Le zinc est un autre micro-nutriment qui pourrait contribuer de façon significative à sauver des vies. Des études montrent que les décès d’enfants dus à la diarrhée baissent de moitié lorsque des suppléments de zinc sont inclus dans le cadre du traitement.

Des essais de différents suppléments de micro-nutriments donnés lors d’un traitement de la tuberculose ont également montré des résultats prometteurs, en réduisant la mortalité et en améliorant les résultats. Leur efficacité contre la TB pharmaco-sensible et multi-résistante nécessite des recherches complémentaires.

Des suppléments de micro-nutriments pourraient également être utiles pour les personnes vivant avec le VIH/sida. Malgré l’initiation de la thérapie antirétrovirale dans les pays en développement, le VIH reste la première cause des décès dus aux maladies infectieuses dans le monde. La co-infection avec la tuberculose est courante et les carences de multiples micro-nutriments chez les personnes infectées par l’une ou par les deux maladies sont bien connues.

Des suppléments quotidiens de multivitamines ont réduit la progression du VIH dans plusieurs études par observation et essais randomisés, et ont également diminué considérablement le risque d’insuffisance de poids à la naissance, de fausse couche et d’autres résultats négatifs chez les femmes enceintes séropositives.

Des suppléments de micro-nutriments constituent un moyen peu onéreux d’amélioration de la santé des personnes vivant avec le VIH – mais ils ne sont bien évidemment pas une solution de remplacement de la thérapie antirétrovirale nécessaire à leur survie.

La mise en pratique

Les décideurs, ainsi que les chercheurs en nutrition reconnaissent que les interventions ayant recours aux micro-nutriments sont des outils efficaces pour améliorer la santé. En 2008, le Copenhagen Consensus Center, un ‘groupe de réflexion’ sur développement basé au Danemark, a réuni d’éminents économistes et lauréats du prix Nobel pour créer une liste de priorités du développement. Ils ont classé les interventions avec des micro-nutriments comme étant la priorité absolue sur plus de 40 interventions potentielles.

Certains bailleurs de fonds et communautés de santé ont adopté les interventions aux micronutriments. Ainsi, le traitement de la rougeole avec la vitamine A est aujourd’hui pratique courante et des campagnes semestrielles de distribution des capsules de la vitamine sont une initiative de routine pour la survie des enfants dans de nombreux pays.

Pourtant, le financement des programmes de micro-nutriments et d’autres programmes de nutrition reste anormalement faible. Et les progrès enregistrés dans la traduction de la science en actes concrets ont été variables.

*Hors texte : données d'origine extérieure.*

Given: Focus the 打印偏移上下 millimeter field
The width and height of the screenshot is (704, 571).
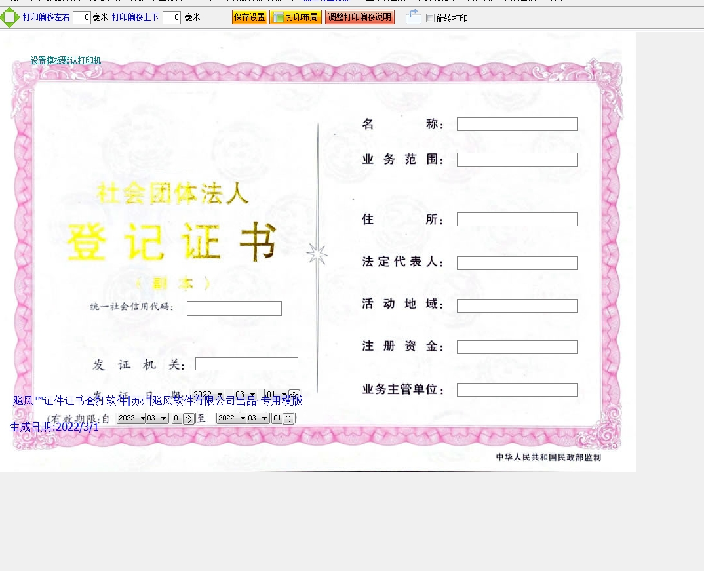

Ainsi, l’UNICEF et l’OMS ont tous deux publié des déclarations soutenant les suppléments de zinc, conjointement avec la thérapie par réhydratation orale, comme norme en matière de gestion des maladies diarrhéiques.

Mais le déploiement des politiques et des programmes a été lent, accablé par des problèmes de financement et des difficultés liées à la mise en place de politiques nationales.

Et certaines interventions aux micro-nutriments – notamment celles concernant le VIH ou la tuberculose – soit sont encore en attente d’essais complémentaires de confirmation, soit n’ont pas encore été préconisées comme des interventions généralisées.

Les interventions aux micro-nutriments, offrant une stratégie à faible coût pour parvenir à d’importantes réductions dans le nombre de décès et d’invalidités dus aux maladies infectieuses, restent sous-financées. Les bailleurs de fonds et les gouvernements des pays en développement doivent intensifier les interventions visant à améliorer la nutrition, réduisant ainsi le fardeau des maladies infectieuses. Il est grand temps de traduire les résultats des études scientifiques sur les micro-nutriments et les maladies infectieuses en programmes efficaces à grande échelle.

Andrew Thorne-Lyman est un étudiant de doctorat, et Wafaie Fawzi, un professeur de nutrition et d’épidémiologie, à la Ecole de Santé publique de Harvard, aux États-Unis.